Bug bounty: Kill the 'Cyan flash of death'

kennethlimcp · January 19, 2014, 6:26am

@dorth I’m running it at 1 minute intervals for 3 hours now since earlier on without any issues yet. Will keep it running till the first CFOD occurs XD

kennethlimcp · January 19, 2014, 12:18pm

Been running the python script on my laptop since: 19/01/14 11:37:07 AM, UTC +8 (9 hours and counting)

Time between each API CALL: 1 minutes
Location: Singapore
Internet connection: 200mbps Fibre broadband
Router: ASUS RT-N56U
Authentication Method: WPA-Personal
WPA Encryption: TKIP
Wireless mode: Auto
b/g protection: Auto
Channel bandwidth: 20/40MHZ
Channel: 6

I checked the log and there has not been a failure up till the time I’m posting this.

Running the Core in my room and router outside. Approx 5-7m apart.

My idea is that polling the Core at shorter intervals should not see a CFOD as a connection is kept alive with the polling, indirectly keeping the connection between the Core and Cloud.

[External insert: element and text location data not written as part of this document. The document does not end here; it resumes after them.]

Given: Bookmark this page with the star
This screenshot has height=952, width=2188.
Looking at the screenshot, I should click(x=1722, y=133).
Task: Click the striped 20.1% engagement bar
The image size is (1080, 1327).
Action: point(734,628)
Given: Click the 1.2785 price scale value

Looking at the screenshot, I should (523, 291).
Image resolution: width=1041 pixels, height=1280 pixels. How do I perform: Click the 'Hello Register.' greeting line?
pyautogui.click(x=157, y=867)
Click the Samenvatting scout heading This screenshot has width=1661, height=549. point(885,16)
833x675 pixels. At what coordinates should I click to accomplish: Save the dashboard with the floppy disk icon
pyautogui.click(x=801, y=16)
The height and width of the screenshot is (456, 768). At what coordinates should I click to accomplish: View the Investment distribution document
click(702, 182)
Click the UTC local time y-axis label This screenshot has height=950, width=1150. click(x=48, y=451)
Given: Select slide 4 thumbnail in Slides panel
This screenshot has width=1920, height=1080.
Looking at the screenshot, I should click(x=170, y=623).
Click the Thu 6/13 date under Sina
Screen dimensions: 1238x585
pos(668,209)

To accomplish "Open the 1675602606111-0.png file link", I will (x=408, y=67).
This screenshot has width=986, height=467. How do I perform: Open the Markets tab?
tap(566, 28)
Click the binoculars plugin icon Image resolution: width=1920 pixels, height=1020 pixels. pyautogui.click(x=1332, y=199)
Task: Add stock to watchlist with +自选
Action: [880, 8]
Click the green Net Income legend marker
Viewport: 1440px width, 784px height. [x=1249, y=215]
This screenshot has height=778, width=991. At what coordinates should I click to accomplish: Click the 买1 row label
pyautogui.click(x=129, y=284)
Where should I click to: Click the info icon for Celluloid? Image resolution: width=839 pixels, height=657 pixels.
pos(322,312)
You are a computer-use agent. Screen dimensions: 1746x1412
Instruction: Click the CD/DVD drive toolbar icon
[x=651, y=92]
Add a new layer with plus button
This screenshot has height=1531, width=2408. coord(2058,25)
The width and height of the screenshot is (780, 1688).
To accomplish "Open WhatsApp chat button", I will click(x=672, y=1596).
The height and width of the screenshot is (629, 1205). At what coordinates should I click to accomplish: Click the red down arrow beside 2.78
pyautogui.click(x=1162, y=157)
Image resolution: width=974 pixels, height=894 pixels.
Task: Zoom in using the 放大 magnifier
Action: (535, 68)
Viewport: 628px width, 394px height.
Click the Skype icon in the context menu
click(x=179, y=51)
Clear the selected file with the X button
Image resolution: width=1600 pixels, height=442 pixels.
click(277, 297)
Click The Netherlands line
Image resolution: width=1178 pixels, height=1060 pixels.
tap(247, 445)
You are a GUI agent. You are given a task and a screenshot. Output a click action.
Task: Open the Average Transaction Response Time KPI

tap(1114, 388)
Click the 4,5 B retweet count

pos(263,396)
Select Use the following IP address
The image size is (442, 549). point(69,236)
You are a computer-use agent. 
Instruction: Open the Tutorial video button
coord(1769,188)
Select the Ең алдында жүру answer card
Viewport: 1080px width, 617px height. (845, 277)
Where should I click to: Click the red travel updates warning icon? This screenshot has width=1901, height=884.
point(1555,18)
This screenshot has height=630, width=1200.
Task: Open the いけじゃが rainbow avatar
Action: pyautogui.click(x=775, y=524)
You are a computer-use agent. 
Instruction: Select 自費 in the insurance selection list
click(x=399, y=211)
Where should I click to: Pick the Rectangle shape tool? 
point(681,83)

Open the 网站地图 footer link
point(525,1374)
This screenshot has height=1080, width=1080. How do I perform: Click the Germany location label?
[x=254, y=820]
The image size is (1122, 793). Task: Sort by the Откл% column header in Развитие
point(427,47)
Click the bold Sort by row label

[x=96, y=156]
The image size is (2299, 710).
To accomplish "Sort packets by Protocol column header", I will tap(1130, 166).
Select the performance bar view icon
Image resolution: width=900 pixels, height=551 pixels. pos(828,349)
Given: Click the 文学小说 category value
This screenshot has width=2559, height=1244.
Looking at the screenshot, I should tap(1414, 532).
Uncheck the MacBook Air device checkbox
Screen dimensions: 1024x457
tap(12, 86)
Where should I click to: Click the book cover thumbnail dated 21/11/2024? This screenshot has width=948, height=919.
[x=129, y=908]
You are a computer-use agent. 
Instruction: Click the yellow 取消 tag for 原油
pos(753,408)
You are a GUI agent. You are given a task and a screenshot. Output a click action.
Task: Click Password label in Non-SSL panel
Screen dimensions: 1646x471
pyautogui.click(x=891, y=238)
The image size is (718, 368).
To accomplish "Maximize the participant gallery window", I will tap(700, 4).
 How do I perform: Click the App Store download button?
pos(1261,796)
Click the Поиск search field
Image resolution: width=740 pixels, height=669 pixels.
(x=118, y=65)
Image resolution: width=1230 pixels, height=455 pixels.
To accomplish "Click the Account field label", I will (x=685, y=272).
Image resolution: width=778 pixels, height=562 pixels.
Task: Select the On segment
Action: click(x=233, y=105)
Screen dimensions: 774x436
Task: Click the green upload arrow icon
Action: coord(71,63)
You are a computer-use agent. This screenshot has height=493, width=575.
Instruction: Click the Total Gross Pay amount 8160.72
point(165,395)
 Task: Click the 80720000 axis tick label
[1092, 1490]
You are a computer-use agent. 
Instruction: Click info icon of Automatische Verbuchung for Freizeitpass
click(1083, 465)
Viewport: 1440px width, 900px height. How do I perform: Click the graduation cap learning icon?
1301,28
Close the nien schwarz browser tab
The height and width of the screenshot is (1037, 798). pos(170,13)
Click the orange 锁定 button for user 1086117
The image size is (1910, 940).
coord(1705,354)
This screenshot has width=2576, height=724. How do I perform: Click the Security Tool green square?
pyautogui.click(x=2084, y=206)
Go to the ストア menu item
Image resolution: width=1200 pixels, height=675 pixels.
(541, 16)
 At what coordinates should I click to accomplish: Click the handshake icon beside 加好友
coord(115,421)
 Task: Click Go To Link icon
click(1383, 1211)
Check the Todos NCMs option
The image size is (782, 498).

Leaving it to run till tomorrow morning (before going for class) and see the results. I’ll probably run the python script at longer intervals to verify the results further this week!

kennethlimcp · January 19, 2014, 12:21pm

Another testing method i have in mind is to:

Connect the core to the cloud after a power cycle
Turn off your router and see if the Core still gives a Cyan colour (or maybe plug off the wan cable)

Maybe someone can tell us the results cos i can’t do the test since im doing the python script testing!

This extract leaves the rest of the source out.